All Products
Search
Document Center

DataWorks:DRDS (PolarDB-X) data source

Last Updated:Mar 20, 2024

DataWorks provides DRDS (PolarDB-X) Reader and DRDS (PolarDB-X) Writer for you to read data from and write data to DRDS (PolarDB-X) data sources. This topic describes the capabilities of synchronizing data from or to DRDS (PolarDB-X) data sources.

Supported DRDS (PolarDB-X) versions

Real-time data read

Non-read-only instances of DRDS (PolarDB-X 1.0) and PolarDB-X 2.0 are supported. For more information about how to create a DRDS (PolarDB-X) instance, see Create a PolarDB-X 1.0 instance or Create a PolarDB-X 2.0 instance.

Limits

Batch data read and write

  • DRDS (PolarDB-X) Reader supports only MySQL engines. DRDS (PolarDB-X) is a distributed MySQL database service.
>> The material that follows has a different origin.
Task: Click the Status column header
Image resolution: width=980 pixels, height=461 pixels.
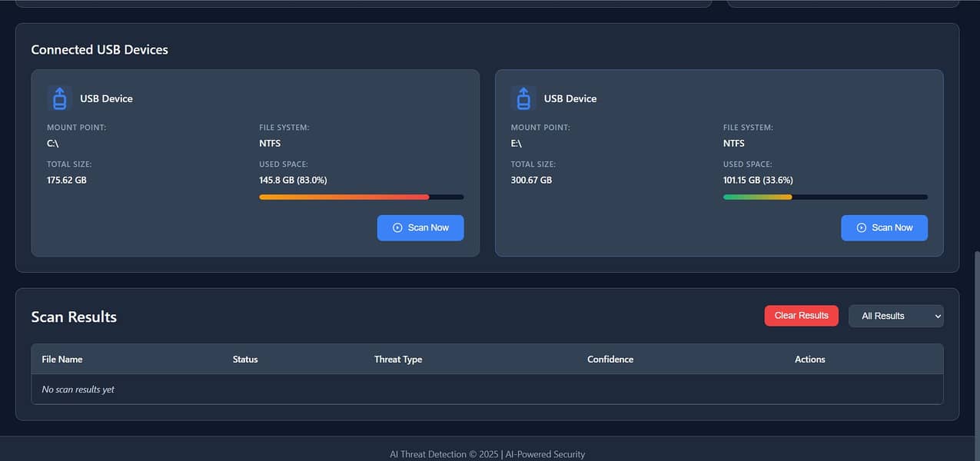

Most communication protocols that are used by DRDS (PolarDB-X) are the same as the communication protocols that are used by MySQL.

  • Only exclusive resource groups for Data Integration can be used to read data from DRDS (PolarDB-X) instances that run MySQL 8.0.

  • DRDS (PolarDB-X) Writer connects to the proxy of a remote DRDS (PolarDB-X) database by using Java Database Connectivity (JDBC) and executes the REPLACE INTO statement to write data to the DRDS (PolarDB-X) database.

    To execute the REPLACE INTO statement, you must make sure that your table has the primary key or a unique index to prevent duplicate data.

  • DRDS (PolarDB-X) Writer obtains data from a reader and executes the REPLACE INTO statement to write the data to the destination database. If no primary key conflict or unique index conflict occurs, data is processed in the same way as that when you execute the INSERT INTO statement. If a conflict occurs, data in conflicting rows in the destination table is replaced by new data. DRDS (PolarDB-X) Writer sends data to the DRDS (PolarDB-X) proxy when the amount of buffered data reaches a specific threshold. The proxy determines whether to write the data to one or more tables and how to route the data when the data is written to multiple tables.

    Note

    A synchronization task that uses DRDS (PolarDB-X) Writer must have at least the permissions to execute the REPLACE INTO statement. Whether other permissions are required depends on the SQL statements that you specify in the preSql and postSql parameters when you configure the task.

  • Data of views can be read.

Real-time data read

  • Only the data sources that are added in DataWorks in Alibaba Cloud instance mode are supported. If you add a data source in connection string mode and use the data source in a data synchronization task, the task fails.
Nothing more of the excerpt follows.